A Full Hardware Guide to Deep Learning

转自:http://timdettmers.com/2015/03/09/deep-learning-hardware-guide/

Deep Learning is very computationally intensive, so you will need a fast CPU with many cores, right? Or is it maybe wasteful to buy a fast CPU? One of the worst things you can do when building a deep learning system is to waste money on hardware that is unnecessary. Here I will guide you step by step through the hardware you will need for a cheap high performance system.

In my work on parallelizing deep learning I built a GPU cluster for which I needed to make careful hardware selections. Despite careful research and reasoning I made my fair share of mistakes when I selected the hardware parts which often became clear to me when I used the cluster in practice. Here I want to share what I have learned so you will not step into the same traps as I did.

GPU

This blog post assumes that you will use a GPU for deep learning. If you are building or upgrading your system for deep learning, it is not sensible to leave out the GPU. The GPU is just the heart of deep learning applications – the improvement in processing speed is just too huge too ignore.
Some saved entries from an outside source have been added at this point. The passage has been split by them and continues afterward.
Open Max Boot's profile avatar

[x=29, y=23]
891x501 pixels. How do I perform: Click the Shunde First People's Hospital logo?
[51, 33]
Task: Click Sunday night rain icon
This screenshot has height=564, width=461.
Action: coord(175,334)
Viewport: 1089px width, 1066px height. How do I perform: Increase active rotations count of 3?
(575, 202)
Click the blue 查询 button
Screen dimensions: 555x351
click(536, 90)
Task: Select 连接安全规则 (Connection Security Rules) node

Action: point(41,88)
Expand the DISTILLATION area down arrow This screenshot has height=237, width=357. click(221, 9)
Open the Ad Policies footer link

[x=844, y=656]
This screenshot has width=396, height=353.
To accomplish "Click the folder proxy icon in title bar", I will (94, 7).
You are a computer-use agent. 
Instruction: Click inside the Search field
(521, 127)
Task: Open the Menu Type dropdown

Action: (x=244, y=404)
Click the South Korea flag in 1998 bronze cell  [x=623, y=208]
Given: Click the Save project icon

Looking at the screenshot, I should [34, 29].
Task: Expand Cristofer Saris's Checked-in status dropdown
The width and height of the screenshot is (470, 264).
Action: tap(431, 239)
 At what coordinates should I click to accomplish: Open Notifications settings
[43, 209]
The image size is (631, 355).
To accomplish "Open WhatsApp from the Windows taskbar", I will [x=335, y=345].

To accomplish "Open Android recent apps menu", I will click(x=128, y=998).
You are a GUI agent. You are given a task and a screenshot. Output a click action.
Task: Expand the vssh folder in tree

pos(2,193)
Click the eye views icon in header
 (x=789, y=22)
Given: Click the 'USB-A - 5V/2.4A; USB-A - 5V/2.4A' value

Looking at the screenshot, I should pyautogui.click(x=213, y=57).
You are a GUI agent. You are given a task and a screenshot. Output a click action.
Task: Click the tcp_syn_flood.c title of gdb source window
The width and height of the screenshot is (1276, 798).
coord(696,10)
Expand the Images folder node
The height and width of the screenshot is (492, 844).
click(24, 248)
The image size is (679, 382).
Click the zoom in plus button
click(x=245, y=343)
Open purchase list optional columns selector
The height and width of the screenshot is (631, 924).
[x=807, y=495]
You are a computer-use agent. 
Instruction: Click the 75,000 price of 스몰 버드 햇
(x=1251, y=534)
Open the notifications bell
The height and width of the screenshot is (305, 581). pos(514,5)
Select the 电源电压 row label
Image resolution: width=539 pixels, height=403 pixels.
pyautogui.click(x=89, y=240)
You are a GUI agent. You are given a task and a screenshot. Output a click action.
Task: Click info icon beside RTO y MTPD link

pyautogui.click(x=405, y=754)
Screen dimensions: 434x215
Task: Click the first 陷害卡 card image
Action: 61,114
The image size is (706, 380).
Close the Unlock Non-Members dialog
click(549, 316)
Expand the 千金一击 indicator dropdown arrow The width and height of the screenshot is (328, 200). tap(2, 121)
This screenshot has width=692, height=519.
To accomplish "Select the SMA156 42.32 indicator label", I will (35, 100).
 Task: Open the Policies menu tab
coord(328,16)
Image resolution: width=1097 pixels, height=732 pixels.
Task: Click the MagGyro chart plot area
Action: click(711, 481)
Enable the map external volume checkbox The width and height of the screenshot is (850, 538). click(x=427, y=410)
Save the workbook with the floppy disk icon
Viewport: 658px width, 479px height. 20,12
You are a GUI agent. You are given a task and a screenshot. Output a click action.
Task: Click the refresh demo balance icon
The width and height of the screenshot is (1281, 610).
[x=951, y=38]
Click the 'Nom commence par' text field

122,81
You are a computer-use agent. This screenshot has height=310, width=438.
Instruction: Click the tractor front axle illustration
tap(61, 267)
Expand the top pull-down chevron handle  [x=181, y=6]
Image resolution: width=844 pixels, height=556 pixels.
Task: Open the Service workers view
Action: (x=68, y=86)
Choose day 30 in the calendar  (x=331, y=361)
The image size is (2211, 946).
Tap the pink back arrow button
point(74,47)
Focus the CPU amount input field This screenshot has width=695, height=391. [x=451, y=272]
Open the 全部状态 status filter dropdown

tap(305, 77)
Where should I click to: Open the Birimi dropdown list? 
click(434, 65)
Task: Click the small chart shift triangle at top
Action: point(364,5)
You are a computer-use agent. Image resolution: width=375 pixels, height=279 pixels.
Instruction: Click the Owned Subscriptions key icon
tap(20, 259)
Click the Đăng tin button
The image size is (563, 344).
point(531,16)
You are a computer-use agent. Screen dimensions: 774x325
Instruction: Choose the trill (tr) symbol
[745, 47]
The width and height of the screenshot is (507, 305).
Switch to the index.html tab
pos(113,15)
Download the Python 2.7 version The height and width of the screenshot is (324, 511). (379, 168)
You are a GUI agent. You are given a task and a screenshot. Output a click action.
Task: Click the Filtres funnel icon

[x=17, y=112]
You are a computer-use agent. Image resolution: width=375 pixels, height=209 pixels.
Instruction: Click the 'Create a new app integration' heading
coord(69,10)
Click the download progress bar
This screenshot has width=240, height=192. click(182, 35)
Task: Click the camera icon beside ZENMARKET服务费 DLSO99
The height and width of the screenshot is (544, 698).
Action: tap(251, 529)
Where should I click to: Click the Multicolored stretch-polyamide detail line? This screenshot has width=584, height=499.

I talked at length about GPU choice in my previous blog post, and the choice of your GPU is probably the most critical choice for your deep learning system. Generally, I recommend a GTX 680 from eBay if you lack money, a GTX Titan X (if you have the money; for convolution) or GTX 980 (very cost effective; a bit limited for very large convolutional nets) for the best current GPUs, a GTX Titan from eBay if you need cheap memory. I supported the GTX 580 before, but due to new updates to the cuDNN library which increase the speed of convolution dramatically, all GPUs that do not support cuDNN have become obsolete — the GTX 580 is such a GPU. If you do not use convolutional nets at all however, the GTX 580 is still a solid choice.

Suspect line-up
Can you identify the hardware part which is at fault for bad performance? One of these GPUs? Or maybe it is the fault of the CPU after all?

CPU

To be able to make a wise choice for the CPU we first need to understand the CPU and how it relates to deep learning. What does the CPU do for deep learning? The CPU does little computation when you run your deep nets on a GPU, but your CPU does still work on these things:

  • Writing and reading variables in your code
  • Executing instructions such as function calls
  • Initiating function calls on your GPU
  • Creating mini-batches from data
  • Initiating transfers to the GPU

Needed number of CPU cores

When I train deep neural nets with three different libraries I always see that one CPU thread is at 100% (and sometimes another thread will fluctuate between 0 and 100% for some time). And this immediately tells you that most deep learning libraries – and in fact most software applications in general – just use a single thread. This means that multi-core CPUs are rather useless. If you run multiple GPUs however and use parallelization frameworks like MPI, then you will run multiple programs at once and you will need multiple threads also. You should be fine with one thread per GPU, but two threads per GPU will result in better performance for most deep learning libraries; these libraries run on one core, but sometimes call functions asynchronously for which a second CPU thread will be utilized. Remember that many CPUs can run multiple threads per core (that is true especially for Intel CPUs), so that one core per GPU will often suffice.

CPU and PCI-Express

It’s a trap! Some new Haswell CPUs do not support the full 40 PCIe lanes that older CPUs support – avoid these CPUs if you want to build a system with multiple GPUs. Also make sure that your processor actually supports PCIe 3.0 if you have a motherboard with PCIe 3.0.

CPU cache size

As we shall see later, CPU cache size is rather irrelevant further along the CPU-GPU-pipeline, but I included a short analysis section anyway so that we make sure that every possible bottleneck is considered along this pipeline and so that we can get a thorough understanding of the overall process.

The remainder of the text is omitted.